• **Instruction**
Put the lines below, starting with the line that contains "You are a GUI" and going on through the line that contains "[x=349, y=61]", into a Markdown table with the columns Row and Text, numbering each row. Leave out blank lines and pictures.

-- start of Raw data --

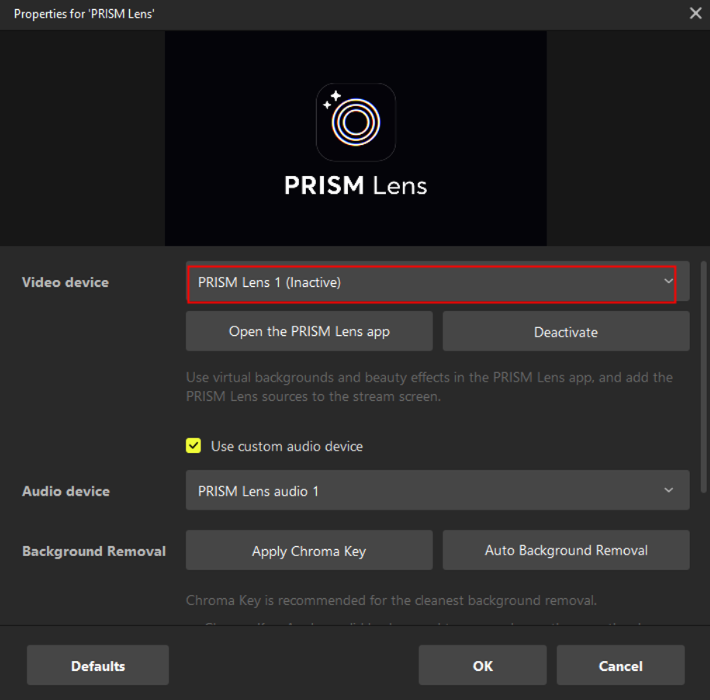
Task: Click the chevron arrow on Audio device field
Action: [x=668, y=490]
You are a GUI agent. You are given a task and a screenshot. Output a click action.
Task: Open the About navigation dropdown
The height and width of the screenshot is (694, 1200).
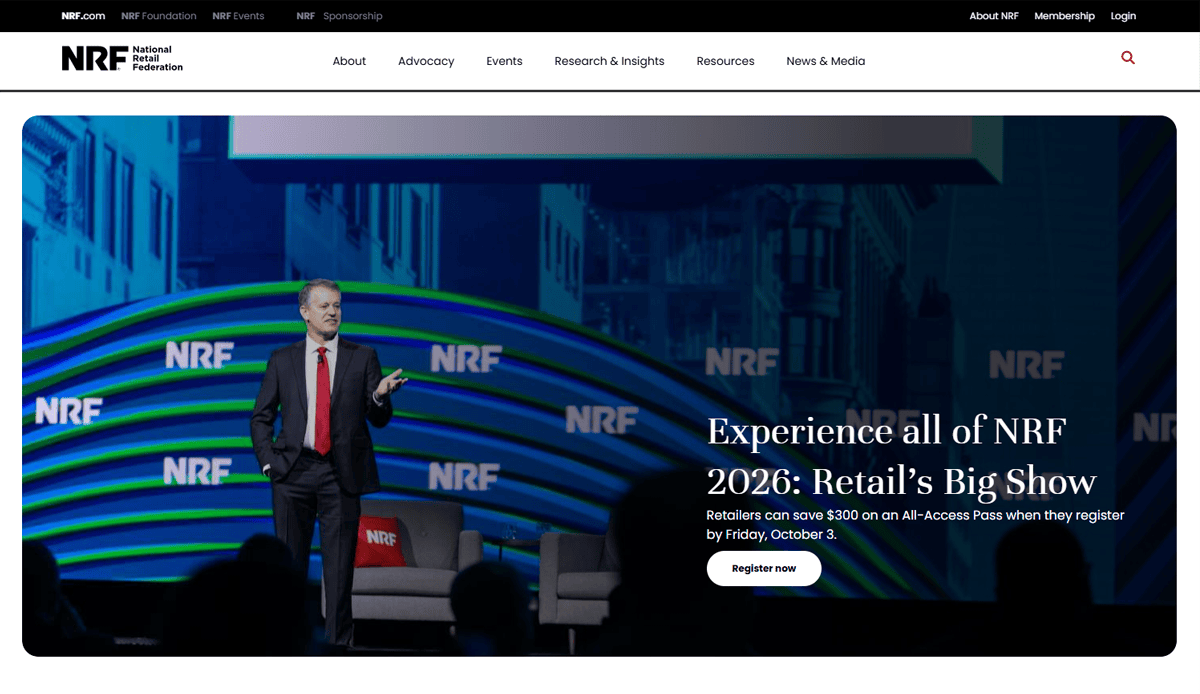[x=349, y=61]
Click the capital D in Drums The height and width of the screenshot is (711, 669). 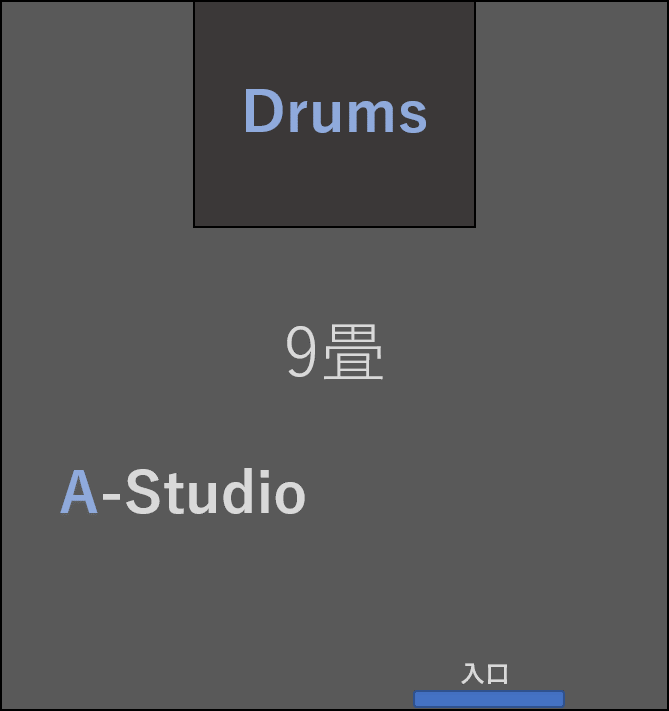pos(264,111)
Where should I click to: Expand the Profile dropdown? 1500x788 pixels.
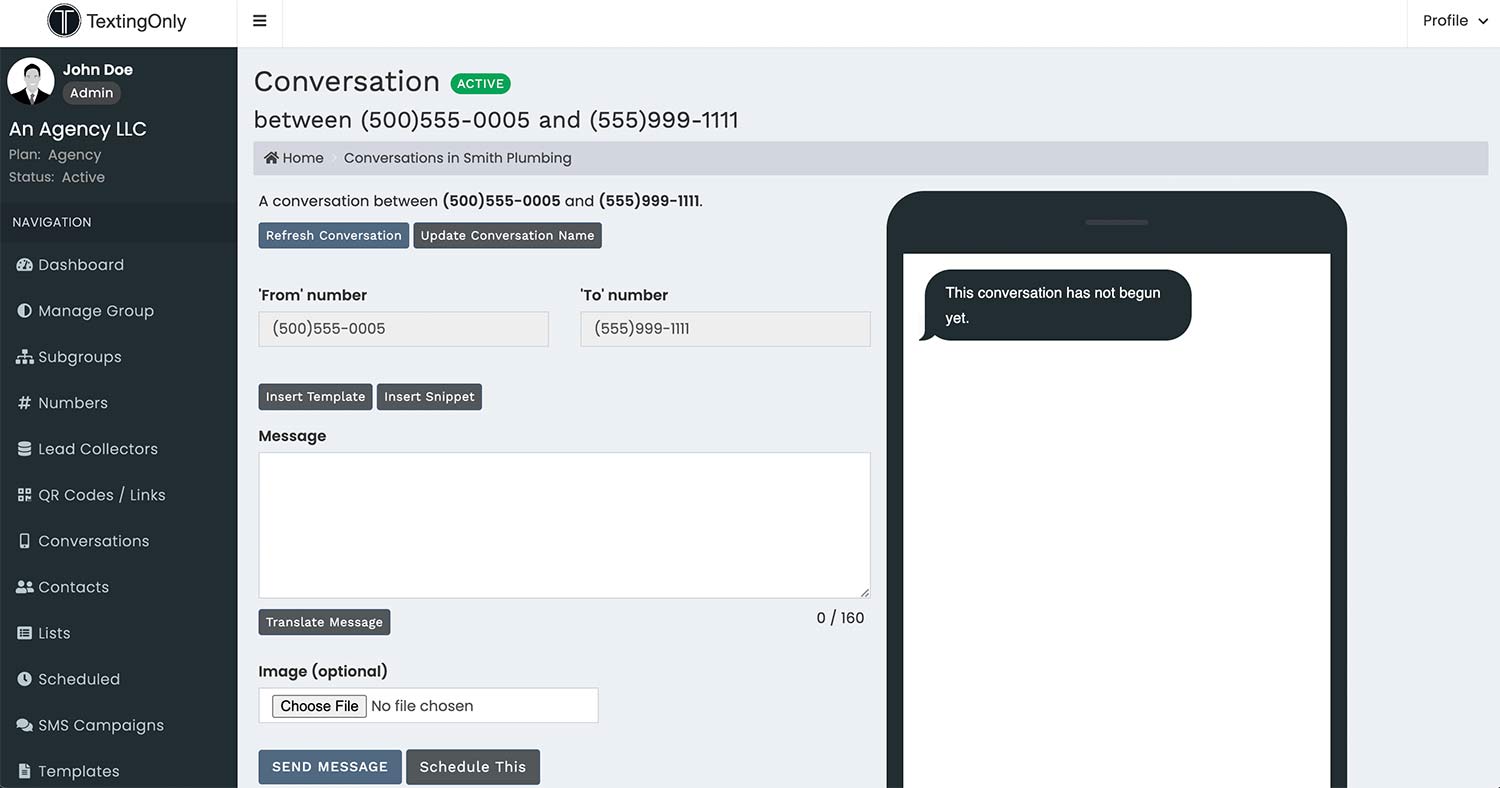pyautogui.click(x=1454, y=21)
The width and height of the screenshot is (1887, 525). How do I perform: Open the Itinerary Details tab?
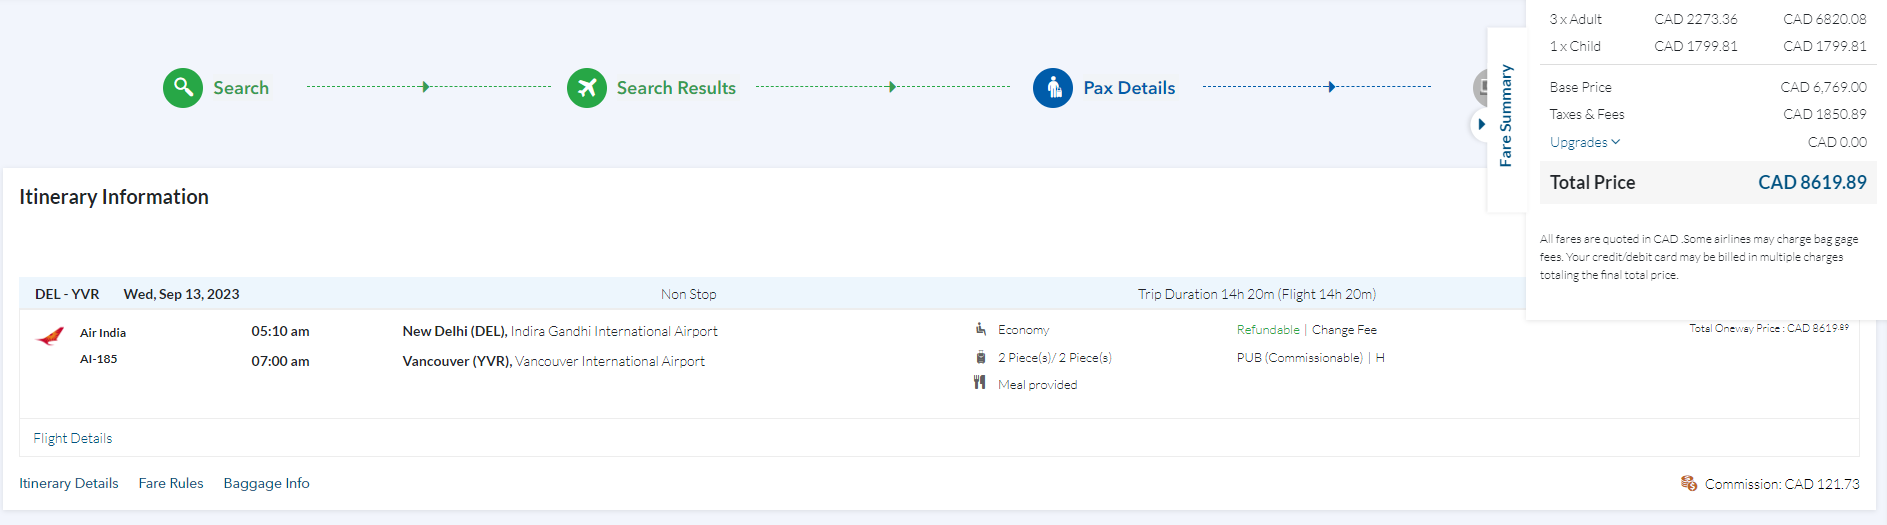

-- end of Raw data --

• **Correct result**
| Row | Text |
|---|---|
| 1 | You are a GUI agent. You are given a task and a screenshot. Output a click action. |
| 2 | Task: Open the About navigation dropdown |
| 3 | The height and width of the screenshot is (694, 1200). |
| 4 | [x=349, y=61] |